-------- Given records --------
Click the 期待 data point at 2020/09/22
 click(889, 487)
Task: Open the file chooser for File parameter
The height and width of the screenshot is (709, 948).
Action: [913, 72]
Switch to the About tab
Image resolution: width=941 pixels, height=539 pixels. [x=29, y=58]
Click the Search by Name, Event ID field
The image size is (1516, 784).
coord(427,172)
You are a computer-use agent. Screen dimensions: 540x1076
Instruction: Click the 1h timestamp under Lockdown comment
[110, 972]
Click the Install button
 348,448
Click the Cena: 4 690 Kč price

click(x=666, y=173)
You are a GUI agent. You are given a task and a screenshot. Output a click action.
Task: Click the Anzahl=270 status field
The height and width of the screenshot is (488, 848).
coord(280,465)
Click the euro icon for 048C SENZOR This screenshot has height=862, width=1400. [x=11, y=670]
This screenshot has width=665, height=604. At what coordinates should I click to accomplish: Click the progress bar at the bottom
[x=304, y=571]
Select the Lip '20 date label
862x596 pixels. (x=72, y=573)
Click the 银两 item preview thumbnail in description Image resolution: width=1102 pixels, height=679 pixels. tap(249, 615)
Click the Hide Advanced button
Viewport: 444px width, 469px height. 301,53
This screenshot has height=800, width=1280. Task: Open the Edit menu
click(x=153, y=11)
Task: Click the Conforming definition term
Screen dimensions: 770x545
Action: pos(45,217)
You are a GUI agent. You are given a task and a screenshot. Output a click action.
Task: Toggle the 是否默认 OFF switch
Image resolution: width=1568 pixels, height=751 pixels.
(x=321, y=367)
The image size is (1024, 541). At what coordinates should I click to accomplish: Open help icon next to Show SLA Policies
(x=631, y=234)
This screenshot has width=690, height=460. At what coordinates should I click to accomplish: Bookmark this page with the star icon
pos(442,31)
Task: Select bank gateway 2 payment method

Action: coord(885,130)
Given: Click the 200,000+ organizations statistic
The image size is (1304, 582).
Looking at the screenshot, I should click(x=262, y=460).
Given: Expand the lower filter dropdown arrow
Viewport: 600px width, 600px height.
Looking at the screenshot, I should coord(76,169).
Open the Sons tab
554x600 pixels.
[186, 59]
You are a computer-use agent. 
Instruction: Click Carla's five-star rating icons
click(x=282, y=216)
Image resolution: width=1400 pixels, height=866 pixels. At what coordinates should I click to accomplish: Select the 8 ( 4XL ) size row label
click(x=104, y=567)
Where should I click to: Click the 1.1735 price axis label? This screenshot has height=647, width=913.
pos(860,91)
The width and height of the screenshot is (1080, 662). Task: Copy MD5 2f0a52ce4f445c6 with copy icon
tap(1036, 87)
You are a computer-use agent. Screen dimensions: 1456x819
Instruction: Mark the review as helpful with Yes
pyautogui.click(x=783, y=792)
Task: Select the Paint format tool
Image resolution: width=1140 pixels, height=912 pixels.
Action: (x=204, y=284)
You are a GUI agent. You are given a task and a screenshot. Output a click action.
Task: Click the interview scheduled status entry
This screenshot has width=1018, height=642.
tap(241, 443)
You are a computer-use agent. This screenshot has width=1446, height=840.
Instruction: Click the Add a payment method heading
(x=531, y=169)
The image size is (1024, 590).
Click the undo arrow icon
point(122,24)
--------
Your task is to show every line of the listing above containing "agent".

You are a computer-use agent. Screen dimensions: 540x1076
You are a GUI agent. You are given a task and a screenshot. Output a click action.
You are a GUI agent. You are given a task and a screenshot. Output a click action.
You are a computer-use agent. 
You are a computer-use agent. Screen dimensions: 1456x819
You are a GUI agent. You are given a task and a screenshot. Output a click action.
You are a computer-use agent. This screenshot has width=1446, height=840.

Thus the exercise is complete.